### GOAL OF THE EXERCISE
Give the data again in its entirety, exactly as provided.

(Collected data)
=====
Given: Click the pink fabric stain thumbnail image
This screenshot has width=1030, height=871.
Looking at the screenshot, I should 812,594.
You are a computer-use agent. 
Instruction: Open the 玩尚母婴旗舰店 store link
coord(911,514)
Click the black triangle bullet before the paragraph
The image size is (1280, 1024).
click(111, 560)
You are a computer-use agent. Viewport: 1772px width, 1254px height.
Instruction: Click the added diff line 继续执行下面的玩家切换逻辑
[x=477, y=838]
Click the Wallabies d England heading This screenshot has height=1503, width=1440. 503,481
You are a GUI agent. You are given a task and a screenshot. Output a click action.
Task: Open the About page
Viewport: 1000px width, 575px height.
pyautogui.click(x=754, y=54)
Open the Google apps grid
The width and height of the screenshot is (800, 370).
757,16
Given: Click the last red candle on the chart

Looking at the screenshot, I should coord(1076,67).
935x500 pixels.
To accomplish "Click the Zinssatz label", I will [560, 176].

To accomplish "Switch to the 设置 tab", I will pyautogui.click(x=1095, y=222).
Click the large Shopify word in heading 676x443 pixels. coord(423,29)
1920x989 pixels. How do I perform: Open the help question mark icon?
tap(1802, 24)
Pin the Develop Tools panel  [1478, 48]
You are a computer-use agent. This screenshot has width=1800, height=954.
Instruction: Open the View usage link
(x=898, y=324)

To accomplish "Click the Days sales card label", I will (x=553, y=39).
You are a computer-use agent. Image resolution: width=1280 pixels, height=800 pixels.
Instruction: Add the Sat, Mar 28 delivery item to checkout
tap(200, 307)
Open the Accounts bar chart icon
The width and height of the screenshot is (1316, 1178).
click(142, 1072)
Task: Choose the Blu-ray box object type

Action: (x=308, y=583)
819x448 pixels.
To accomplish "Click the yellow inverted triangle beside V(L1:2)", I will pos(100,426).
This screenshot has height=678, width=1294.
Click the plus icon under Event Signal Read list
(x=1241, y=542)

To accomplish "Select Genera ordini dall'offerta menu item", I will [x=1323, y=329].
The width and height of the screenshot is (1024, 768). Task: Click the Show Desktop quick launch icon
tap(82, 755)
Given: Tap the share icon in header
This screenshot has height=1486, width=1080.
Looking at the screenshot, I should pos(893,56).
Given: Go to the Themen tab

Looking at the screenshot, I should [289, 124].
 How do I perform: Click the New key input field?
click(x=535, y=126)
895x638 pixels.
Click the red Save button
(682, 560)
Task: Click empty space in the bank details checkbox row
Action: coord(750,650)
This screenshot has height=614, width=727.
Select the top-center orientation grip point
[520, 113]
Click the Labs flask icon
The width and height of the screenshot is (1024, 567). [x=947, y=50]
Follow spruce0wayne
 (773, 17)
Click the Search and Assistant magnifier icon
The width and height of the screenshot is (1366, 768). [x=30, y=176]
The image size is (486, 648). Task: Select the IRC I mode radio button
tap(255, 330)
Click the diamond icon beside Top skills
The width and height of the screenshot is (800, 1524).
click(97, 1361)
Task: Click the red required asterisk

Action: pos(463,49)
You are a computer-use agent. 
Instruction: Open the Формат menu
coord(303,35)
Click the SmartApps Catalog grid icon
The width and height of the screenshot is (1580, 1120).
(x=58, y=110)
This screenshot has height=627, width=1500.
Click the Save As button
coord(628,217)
=====
### SOLVED EXERCISE
Given: Click the pink fabric stain thumbnail image
This screenshot has width=1030, height=871.
Looking at the screenshot, I should 812,594.
You are a computer-use agent. 
Instruction: Open the 玩尚母婴旗舰店 store link
coord(911,514)
Click the black triangle bullet before the paragraph
The image size is (1280, 1024).
click(111, 560)
You are a computer-use agent. Viewport: 1772px width, 1254px height.
Instruction: Click the added diff line 继续执行下面的玩家切换逻辑
[x=477, y=838]
Click the Wallabies d England heading This screenshot has height=1503, width=1440. 503,481
You are a GUI agent. You are given a task and a screenshot. Output a click action.
Task: Open the About page
Viewport: 1000px width, 575px height.
pyautogui.click(x=754, y=54)
Open the Google apps grid
The width and height of the screenshot is (800, 370).
757,16
Given: Click the last red candle on the chart

Looking at the screenshot, I should coord(1076,67).
935x500 pixels.
To accomplish "Click the Zinssatz label", I will [560, 176].

To accomplish "Switch to the 设置 tab", I will pyautogui.click(x=1095, y=222).
Click the large Shopify word in heading 676x443 pixels. coord(423,29)
1920x989 pixels. How do I perform: Open the help question mark icon?
tap(1802, 24)
Pin the Develop Tools panel  [1478, 48]
You are a computer-use agent. This screenshot has width=1800, height=954.
Instruction: Open the View usage link
(x=898, y=324)

To accomplish "Click the Days sales card label", I will (x=553, y=39).
You are a computer-use agent. Image resolution: width=1280 pixels, height=800 pixels.
Instruction: Add the Sat, Mar 28 delivery item to checkout
tap(200, 307)
Open the Accounts bar chart icon
The width and height of the screenshot is (1316, 1178).
click(142, 1072)
Task: Choose the Blu-ray box object type

Action: (x=308, y=583)
819x448 pixels.
To accomplish "Click the yellow inverted triangle beside V(L1:2)", I will pos(100,426).
This screenshot has height=678, width=1294.
Click the plus icon under Event Signal Read list
(x=1241, y=542)

To accomplish "Select Genera ordini dall'offerta menu item", I will [x=1323, y=329].
The width and height of the screenshot is (1024, 768). Task: Click the Show Desktop quick launch icon
tap(82, 755)
Given: Tap the share icon in header
This screenshot has height=1486, width=1080.
Looking at the screenshot, I should pos(893,56).
Given: Go to the Themen tab

Looking at the screenshot, I should [289, 124].
 How do I perform: Click the New key input field?
click(x=535, y=126)
895x638 pixels.
Click the red Save button
(682, 560)
Task: Click empty space in the bank details checkbox row
Action: coord(750,650)
This screenshot has height=614, width=727.
Select the top-center orientation grip point
[520, 113]
Click the Labs flask icon
The width and height of the screenshot is (1024, 567). [x=947, y=50]
Follow spruce0wayne
 (773, 17)
Click the Search and Assistant magnifier icon
The width and height of the screenshot is (1366, 768). [x=30, y=176]
The image size is (486, 648). Task: Select the IRC I mode radio button
tap(255, 330)
Click the diamond icon beside Top skills
The width and height of the screenshot is (800, 1524).
click(97, 1361)
Task: Click the red required asterisk

Action: pos(463,49)
You are a computer-use agent. 
Instruction: Open the Формат menu
coord(303,35)
Click the SmartApps Catalog grid icon
The width and height of the screenshot is (1580, 1120).
(x=58, y=110)
This screenshot has height=627, width=1500.
Click the Save As button
coord(628,217)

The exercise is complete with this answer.